→ **Given problem**
Reproduce the stretch of the passage on melting ice and warming from "Since the late" through "around 60 meters.".

→ **Text block**
================================

According to research on Tuesday, the loss of billions of tons of ice from the frozen spaces of the Planet is expected to raise global temperatures by an additional 0.4 degrees Celsius, highlighting the risk of a "vicious circle" of warming.

Since the late 1970s, Arctic summer sea ice levels have decreased by more than 10 percent per decade, and over the last century, mountain glaciers have lost approximately 250 billion tonnes of ice annually, reports AFP.

Ice loss from the ice sheets of the West Antarctic and Greenland is accelerating and far outstripping what scientists considered to be the worst-case melt scenarios until recently.

Decades of study have attempted to measure how the melting ice of the Planet would lead to sea level rise. Antarctica and Greenland alone hold ample frozen water to raise the height of the oceans by around 60 meters.

However, little study has attempted to determine how ice loss will contribute to the already 1.0 degree C of fossil fuel global warming emissions since the beginning of the Industrial Era.

================================

[Word and element location data]
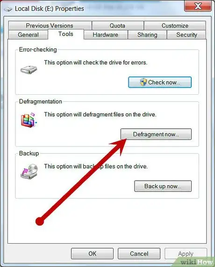Click the drive icon in title bar
Viewport: 215px width, 267px height.
coord(8,9)
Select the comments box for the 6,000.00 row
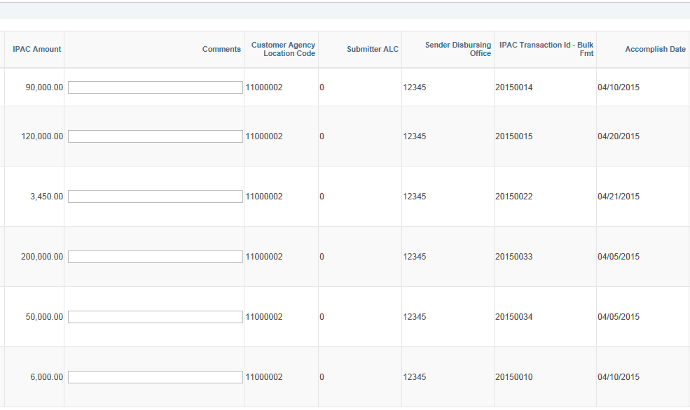The width and height of the screenshot is (690, 410). [x=153, y=376]
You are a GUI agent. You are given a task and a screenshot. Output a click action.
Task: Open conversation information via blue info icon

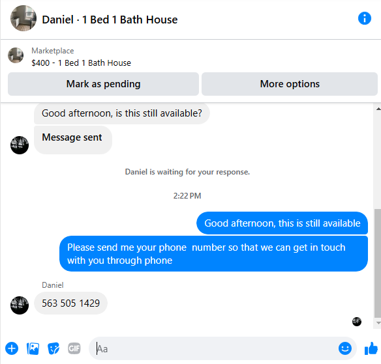[x=365, y=18]
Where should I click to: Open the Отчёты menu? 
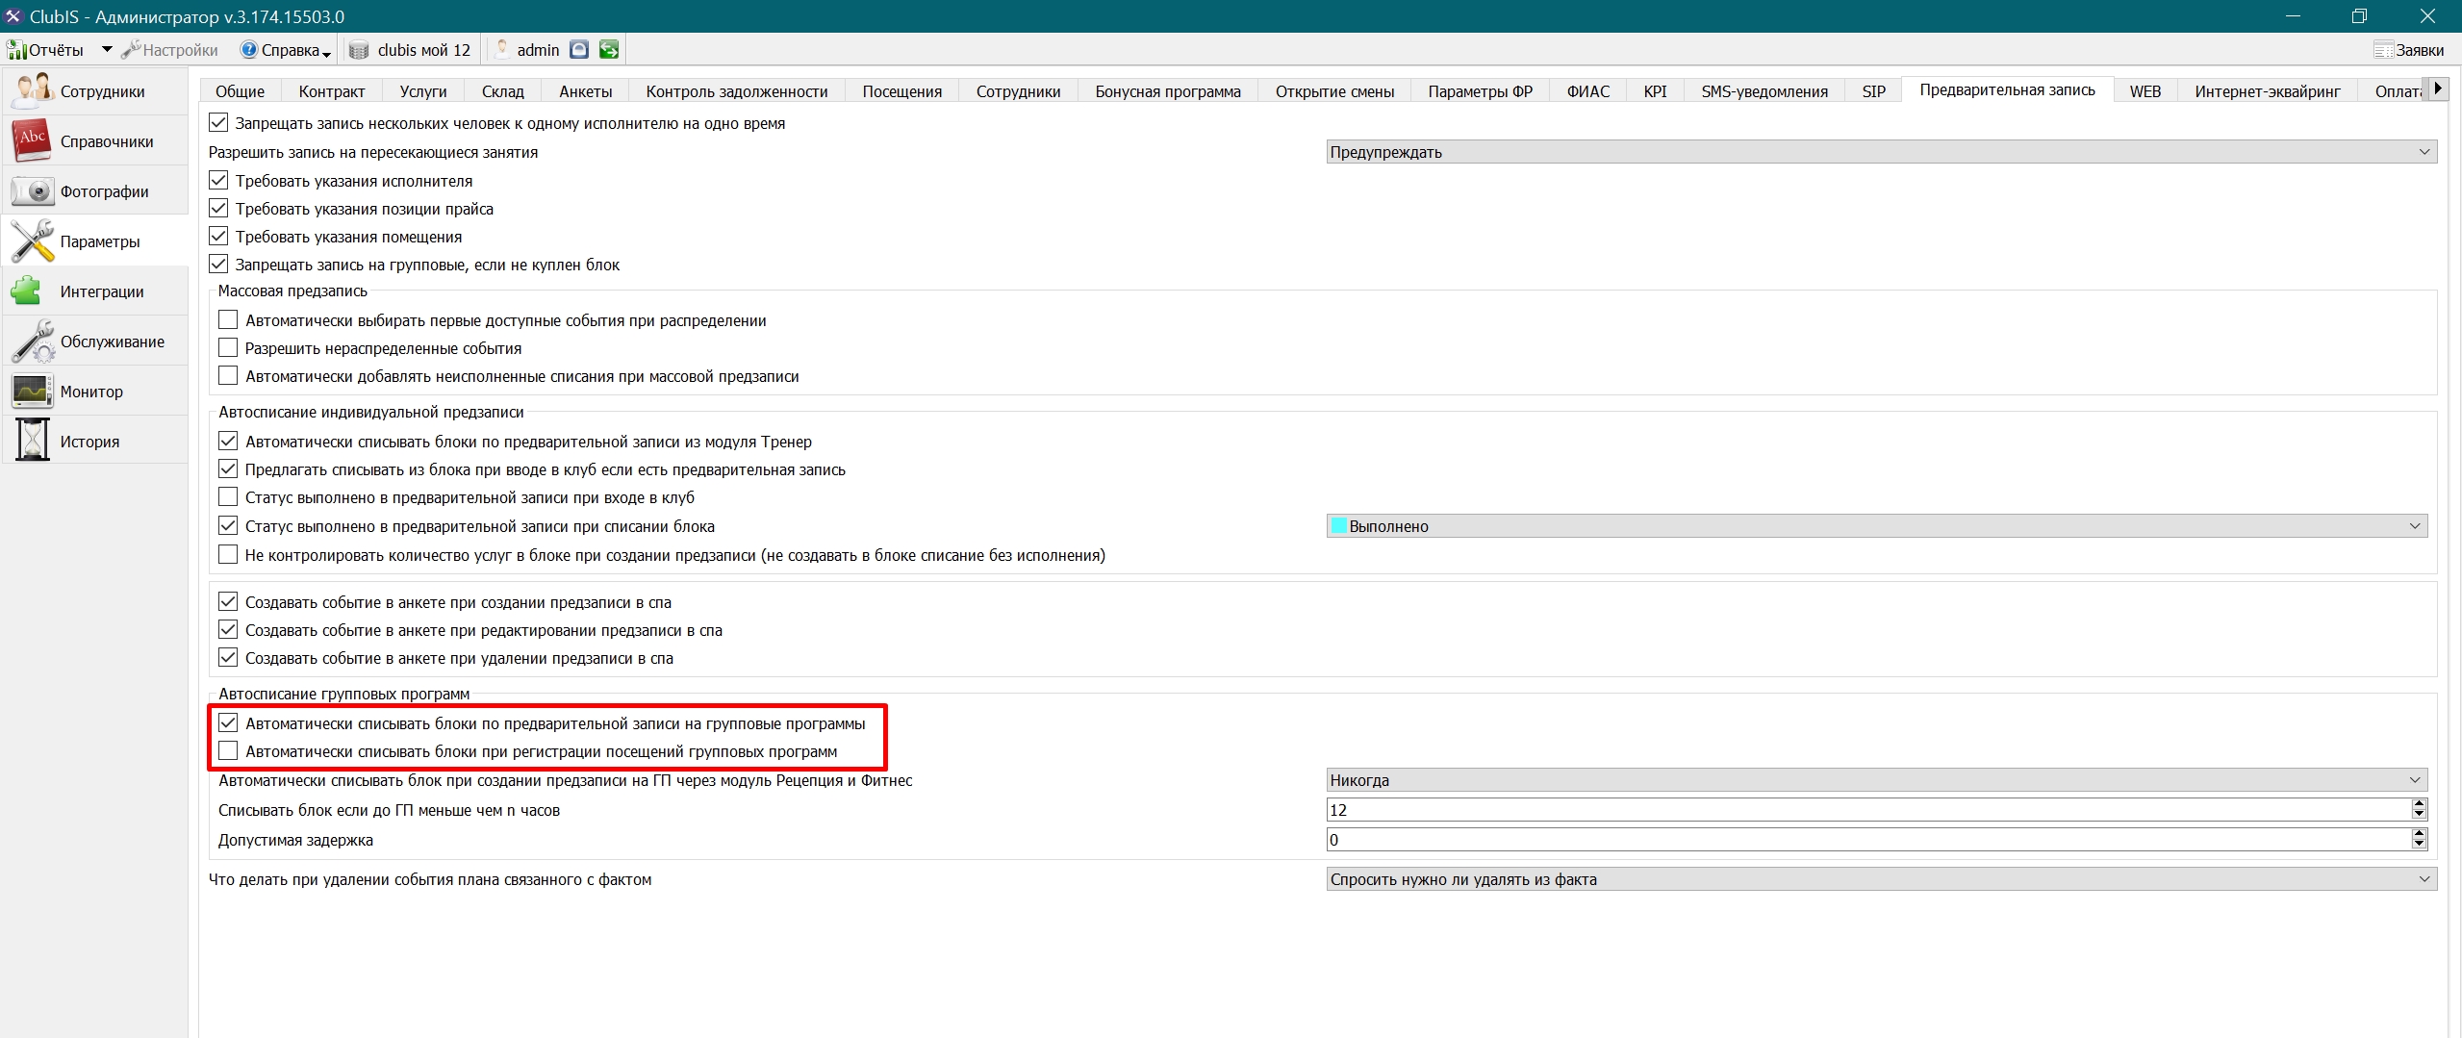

================================

→ **Finished task**
Since the late 1970s, Arctic summer sea ice levels have decreased by more than 10 percent per decade, and over the last century, mountain glaciers have lost approximately 250 billion tonnes of ice annually, reports AFP.

Ice loss from the ice sheets of the West Antarctic and Greenland is accelerating and far outstripping what scientists considered to be the worst-case melt scenarios until recently.

Decades of study have attempted to measure how the melting ice of the Planet would lead to sea level rise. Antarctica and Greenland alone hold ample frozen water to raise the height of the oceans by around 60 meters.